-- start of DOCUMENT SEGMENT --

- Conference: Ohio Valley Conference
- Record: 6–2–2 (3–1–2 OVC)
- Head coach: Jack Clayton (3rd season);
- Captains: Roy Hina; Joe Talley;

= 1950 Western Kentucky Hilltoppers football team =

American college football season

The 1950 Western Kentucky Hilltoppers football team represented Western Kentucky State College (now known as Western Kentucky University) as a member of the Ohio Valley Conference (OVC) during the 1950 college football season. Led by third-year head coach Jack Clayton, the Hilltoppers compiled an overall record of 6–2–2 with a mark of 3–1–2 in conference play, placing second in the OVC. The team's captains were Roy Hina and Joe Talley.

-- end of DOCUMENT SEGMENT --

PROBLEM: Output the part of the 1950 Western Kentucky Hilltoppers football text that begins at the words "American college football" and stops after the words "and Joe Talley.", copied word for word.

-- start of INFORMATION GIVEN --

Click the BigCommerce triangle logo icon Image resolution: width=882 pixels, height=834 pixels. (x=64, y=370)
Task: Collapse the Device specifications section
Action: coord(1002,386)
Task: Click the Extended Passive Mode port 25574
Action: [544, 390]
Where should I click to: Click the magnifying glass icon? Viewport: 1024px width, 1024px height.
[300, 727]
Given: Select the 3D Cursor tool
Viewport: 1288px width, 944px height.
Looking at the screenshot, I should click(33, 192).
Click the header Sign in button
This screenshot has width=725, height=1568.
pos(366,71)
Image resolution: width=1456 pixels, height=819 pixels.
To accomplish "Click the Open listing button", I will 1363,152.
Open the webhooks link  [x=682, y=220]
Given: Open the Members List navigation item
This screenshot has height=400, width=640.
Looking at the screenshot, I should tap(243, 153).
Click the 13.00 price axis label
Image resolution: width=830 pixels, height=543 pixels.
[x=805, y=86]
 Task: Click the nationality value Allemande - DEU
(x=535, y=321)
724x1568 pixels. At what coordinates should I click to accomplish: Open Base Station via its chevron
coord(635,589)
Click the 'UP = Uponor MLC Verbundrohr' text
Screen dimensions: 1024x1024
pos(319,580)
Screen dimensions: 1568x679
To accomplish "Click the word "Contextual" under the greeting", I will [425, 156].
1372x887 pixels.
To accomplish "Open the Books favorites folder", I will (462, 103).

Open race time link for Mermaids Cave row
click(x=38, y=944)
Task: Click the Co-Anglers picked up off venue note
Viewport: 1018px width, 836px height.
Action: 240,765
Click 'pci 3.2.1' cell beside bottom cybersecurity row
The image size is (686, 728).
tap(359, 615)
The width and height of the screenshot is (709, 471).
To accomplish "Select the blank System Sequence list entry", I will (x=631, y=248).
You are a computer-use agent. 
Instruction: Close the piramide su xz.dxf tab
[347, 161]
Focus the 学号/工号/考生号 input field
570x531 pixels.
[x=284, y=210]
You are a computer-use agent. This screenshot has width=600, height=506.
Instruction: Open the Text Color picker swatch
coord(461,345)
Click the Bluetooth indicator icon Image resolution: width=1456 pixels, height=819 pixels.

-- end of INFORMATION GIVEN --

COMPLETE ANSWER:
American college football season

The 1950 Western Kentucky Hilltoppers football team represented Western Kentucky State College (now known as Western Kentucky University) as a member of the Ohio Valley Conference (OVC) during the 1950 college football season. Led by third-year head coach Jack Clayton, the Hilltoppers compiled an overall record of 6–2–2 with a mark of 3–1–2 in conference play, placing second in the OVC. The team's captains were Roy Hina and Joe Talley.